Напротив красноармейцев, шеренгой мялись солдаты новобранцы, примкнувшие к белогвардейскому движению по собственной воле; кто Красных не жаловал, кто по глупости убеждения влился в ряды Золотых погон.
Солдаты стояли с винтовками за плечами в шеренгу. Людей они раньше никогда не стреляли, да и воевать, честно говоря, не умели. Командовал ими юнкер по фамилии Бышев. Фуражка на ушах лопоухих, мундир весь в пыли, но рука крепко держала револьвер, скорее от страха, чем от уверенности.

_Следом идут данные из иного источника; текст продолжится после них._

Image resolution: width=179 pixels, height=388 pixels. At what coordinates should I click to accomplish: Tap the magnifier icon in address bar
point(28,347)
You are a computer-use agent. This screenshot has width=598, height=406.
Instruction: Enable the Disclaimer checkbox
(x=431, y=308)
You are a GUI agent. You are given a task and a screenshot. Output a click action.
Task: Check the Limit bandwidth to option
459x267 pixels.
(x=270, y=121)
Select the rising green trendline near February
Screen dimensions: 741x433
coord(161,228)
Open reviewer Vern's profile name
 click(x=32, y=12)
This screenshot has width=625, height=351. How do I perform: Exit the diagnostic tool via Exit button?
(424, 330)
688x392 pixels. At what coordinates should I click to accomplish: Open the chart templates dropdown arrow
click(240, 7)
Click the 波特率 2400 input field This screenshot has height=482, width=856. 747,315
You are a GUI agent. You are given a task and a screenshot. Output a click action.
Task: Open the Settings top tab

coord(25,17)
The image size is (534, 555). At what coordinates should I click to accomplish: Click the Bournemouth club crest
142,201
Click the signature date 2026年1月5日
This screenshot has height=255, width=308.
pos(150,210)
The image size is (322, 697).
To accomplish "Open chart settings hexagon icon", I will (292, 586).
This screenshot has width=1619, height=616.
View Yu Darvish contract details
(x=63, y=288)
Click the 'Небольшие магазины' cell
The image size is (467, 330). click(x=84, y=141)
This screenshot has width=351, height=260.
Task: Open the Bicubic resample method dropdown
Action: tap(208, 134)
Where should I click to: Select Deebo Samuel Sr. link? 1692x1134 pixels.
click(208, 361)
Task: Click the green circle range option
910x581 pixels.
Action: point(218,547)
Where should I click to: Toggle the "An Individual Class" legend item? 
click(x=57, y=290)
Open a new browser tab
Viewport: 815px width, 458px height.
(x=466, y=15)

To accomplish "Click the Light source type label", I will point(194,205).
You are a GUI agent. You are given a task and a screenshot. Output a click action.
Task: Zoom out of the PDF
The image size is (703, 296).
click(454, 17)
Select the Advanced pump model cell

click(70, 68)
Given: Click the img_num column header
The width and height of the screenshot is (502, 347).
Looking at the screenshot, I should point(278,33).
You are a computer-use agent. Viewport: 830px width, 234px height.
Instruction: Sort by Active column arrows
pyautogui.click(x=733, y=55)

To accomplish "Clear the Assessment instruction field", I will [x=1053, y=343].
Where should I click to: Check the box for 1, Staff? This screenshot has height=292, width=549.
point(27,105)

Рядом с юнкером стоял прапорщик Марзанов и по-отечески, в полголоса отчитывал юнца:
– Учиться надобно милейший, быть самостоятельным, выполнять возложенные приказы старших по званию. А, вы голубчик всё мнётесь, в бирюльки играете. Решительности надобно по более вам, – и, отходя в сторону к офицерам, стоявшим у телеги, громко, на обозрение приказал: – Командуйте, приводите приказ в исполнение.
Офицерам цирк нравился. Они курили, лузгали семечки, ждали финала представления кровавого.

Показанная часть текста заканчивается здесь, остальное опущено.